To do: Go through the data line by line and count the lines that hold "Policy". Reply with the total only.

Provided information:
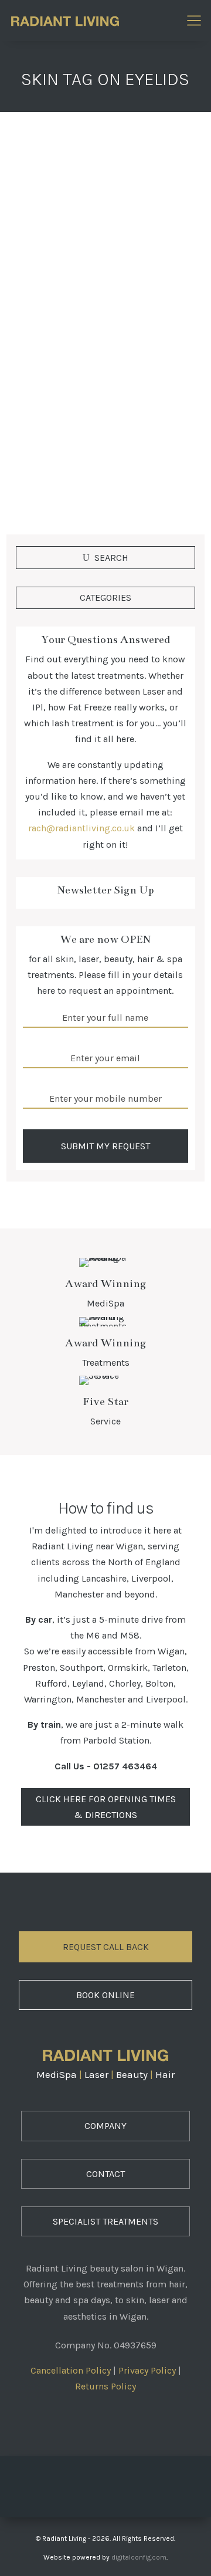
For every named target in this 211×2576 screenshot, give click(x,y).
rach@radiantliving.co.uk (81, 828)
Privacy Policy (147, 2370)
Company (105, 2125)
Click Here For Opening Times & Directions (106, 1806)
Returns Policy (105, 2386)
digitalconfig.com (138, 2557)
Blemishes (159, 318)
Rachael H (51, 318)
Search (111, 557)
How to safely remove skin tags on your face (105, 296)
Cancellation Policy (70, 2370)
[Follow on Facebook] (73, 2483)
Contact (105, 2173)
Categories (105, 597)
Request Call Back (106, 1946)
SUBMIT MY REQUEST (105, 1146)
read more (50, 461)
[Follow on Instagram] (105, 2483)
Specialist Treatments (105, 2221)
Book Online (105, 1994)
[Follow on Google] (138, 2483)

Response to this exercise: 3